Directions: With the pictures excluded, retype the records that follow exactly.
-- Records for the exercise follows --
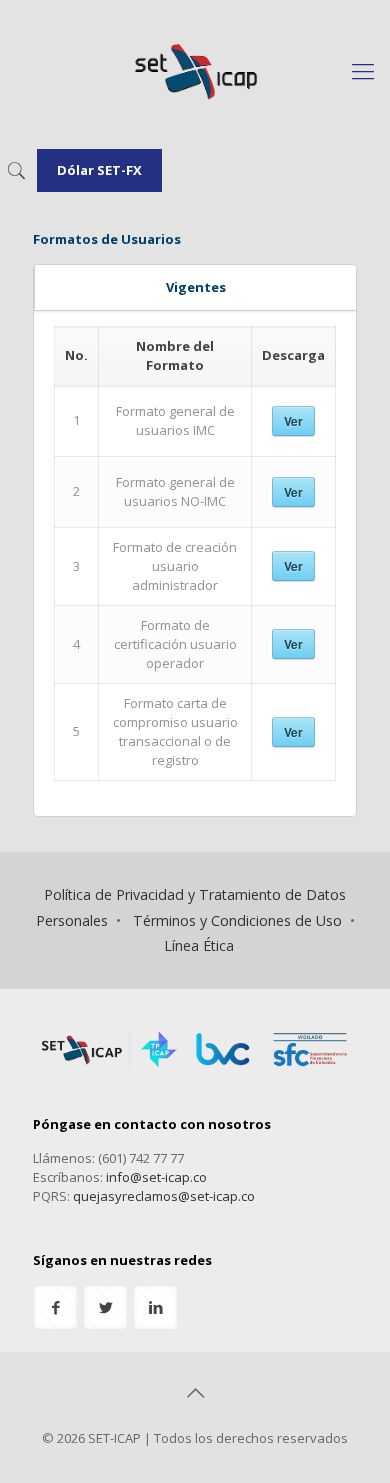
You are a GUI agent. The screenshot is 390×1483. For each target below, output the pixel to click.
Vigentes (196, 287)
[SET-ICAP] (195, 70)
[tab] (195, 287)
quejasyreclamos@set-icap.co (164, 1196)
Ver (293, 421)
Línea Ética (199, 945)
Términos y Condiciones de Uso (237, 920)
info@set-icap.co (156, 1177)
-- Records for the exercise concluded --
Result below:
You are a GUI agent. The screenshot is 390×1483. For each target below, output the pixel to click.
Vigentes (196, 287)
[SET-ICAP] (195, 70)
[tab] (195, 287)
quejasyreclamos@set-icap.co (164, 1196)
Ver (293, 421)
Línea Ética (199, 945)
Términos y Condiciones de Uso (237, 920)
info@set-icap.co (156, 1177)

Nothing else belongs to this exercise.